Toronto’s urbanism is interesting, as it began its gentrified process relatively early compared to other cities in North America. In the ’90s, a conservative government under the leadership of Mike Harris introduced harsh fiscal austerity in Ontario, which saw many city services and projected cuts. That coincidentally coincided with anxiety over language laws and a referendum in Quebec. The result saw many businesses, especially banks, insurance, and marketing, relocate their operations out of Montreal towards Toronto. The result was a major relocation in people and capital up the St Lawerence towards the Golden Horseshoe. In less than a decade, Toronto overtook Montreal as the premiere Canadian city. Only, because of budget restrictions, Toronto never built up the necessary infrastructure in housing and transit to accommodate the new demand. So, like a shy teenage boy, Toronto awkwardly grew up fast with many cheaply built condos popping up all over the cityscape. To top it all off, the 2008 recession came and then the election of two right-wing mayors (Doug Ford and John Tory) on a platform of fiscal conservatism, only escalated the situation.

I had trouble connecting with my peers. I couldn’t understand why my classmates weren’t neurotic about the future. Everything seemed so scary, and the speed at which things were going only seemed to accelerate. Every classroom assignment or hallway rumour just became faster and faster until my thoughts turned into a continuous race. I felt like everyone around me could cope with life so much better, in a way I could not. Others so effortlessly detached from the rapid stress that comes from being an adolescent, stress that compounds while existing in a big city like Toronto, Ontario.

They gave themselves permission for all the teen drama to just roll off their backs, and stand there with moxy and a little sneaky glare. I lost all of my baby fat in my checks and grew four inches in only a few months, a real fiery growth spurt. With the help of an Accutane prescription, my skin quickly cleared up of any redness, but left my face as dry as the Nevada desert. Suddenly, I transformed from a shy Asian kid to not even having to show my fake ID while picking booze. I grew up in a fairly white neighborhood, and most Caucasian folks can never guess your age correctly if you’re vaguely ethnic. All these big changes in a matter of months. And then, next thing you know, I stopped caring so much. 

Just like everyone around me, after lots of trial and error, I was able to imitate that ironic careless apathy. Effortless, my vibe and wardrobe started to look more like Keanu Reeves or Kurt Cobain. I let my hair grow out long for the first time. Suddenly, those large oversized navy blue dress shirts went unbuttoned and untucked, but the area of damaged scarred skin I had to hide from my classmates became larger and larger. Eventually, the little pocket knife that I used to hide to hurt myself got replaced with a DIY stick-and-poke tattoo kit. And just like my friends, all the little scars that we so desperately tried to hide were replaced by flowers and smelling faces all over our underaged bodies. My new affinity for style drew attention but also gave me cred to the mid-2010s fashion. It was a weird time to be a youth in Toronto when the hipster style was dying and becoming cheugy, but the new Gen-Z street styles had yet to be fully realized. As an astrologist would say, I was in the cusps between eras.
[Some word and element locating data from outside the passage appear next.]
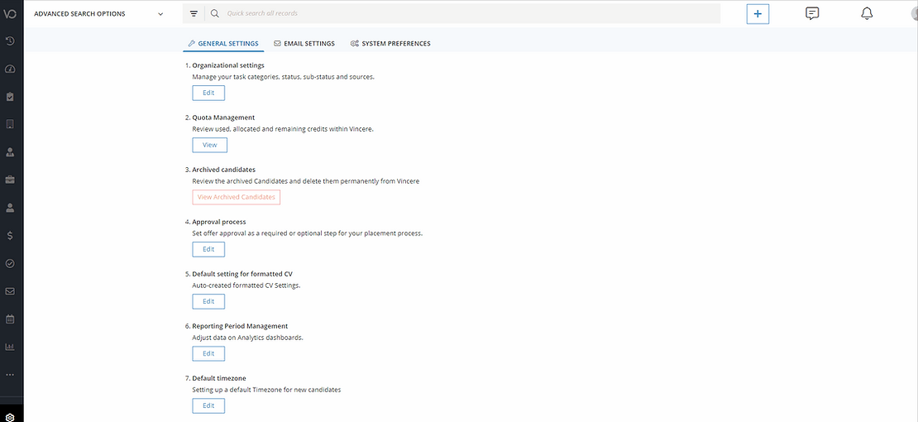The height and width of the screenshot is (422, 918).
Task: Click the plus add-new button
Action: pyautogui.click(x=758, y=14)
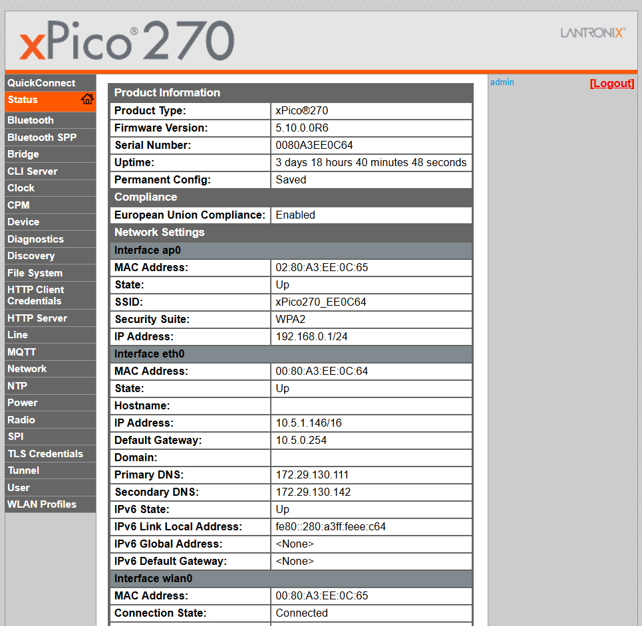Click the admin username text
Image resolution: width=642 pixels, height=626 pixels.
coord(502,82)
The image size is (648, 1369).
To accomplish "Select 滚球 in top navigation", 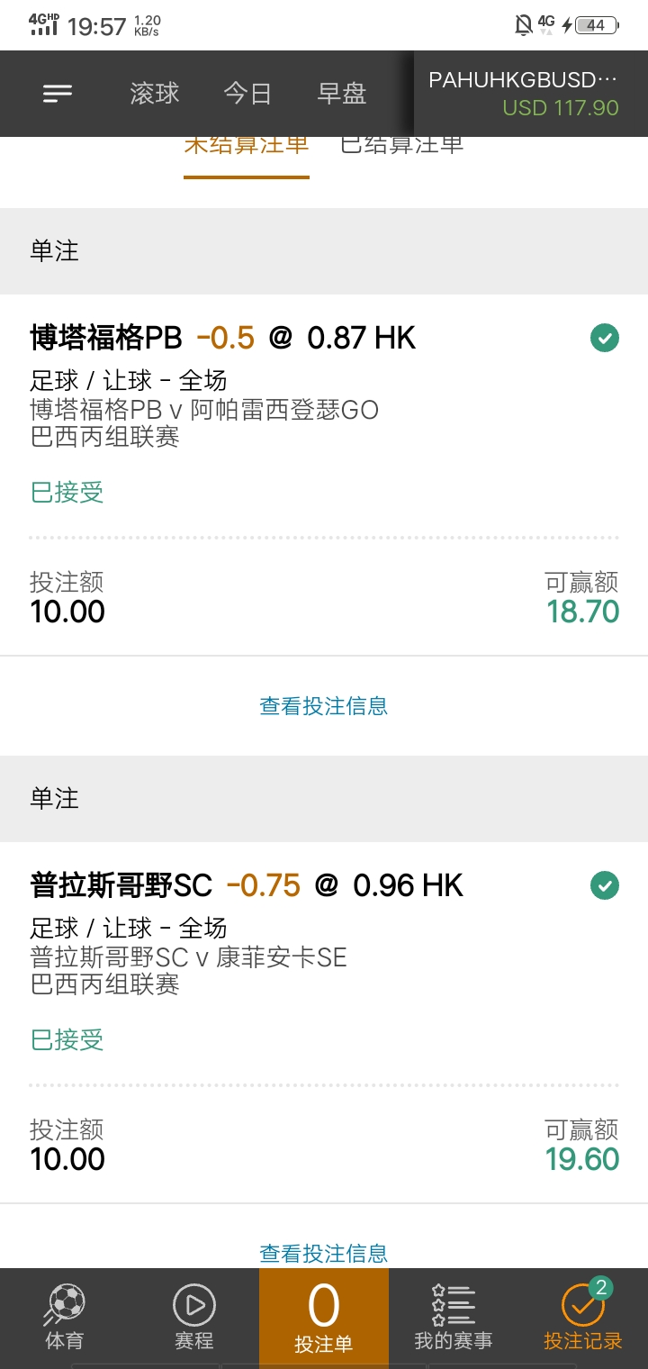I will (155, 94).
The next thing I knew I spent my free time after school editing in the film room and chilling out with the other burnouts in the park by the ravine we affectionally nicknamed, “smokers”. This strange piece of grassland next to a major road offered a transcended space, magically placed between the stresses of school and home life, suspended from any responsibilities. All those youthful memories now feel like a distant dream, like a bad trip. Memories that have been warped from all the drugs; washed off from my brain like the graffiti that used to decorate the exterior of the building. You just had to be there.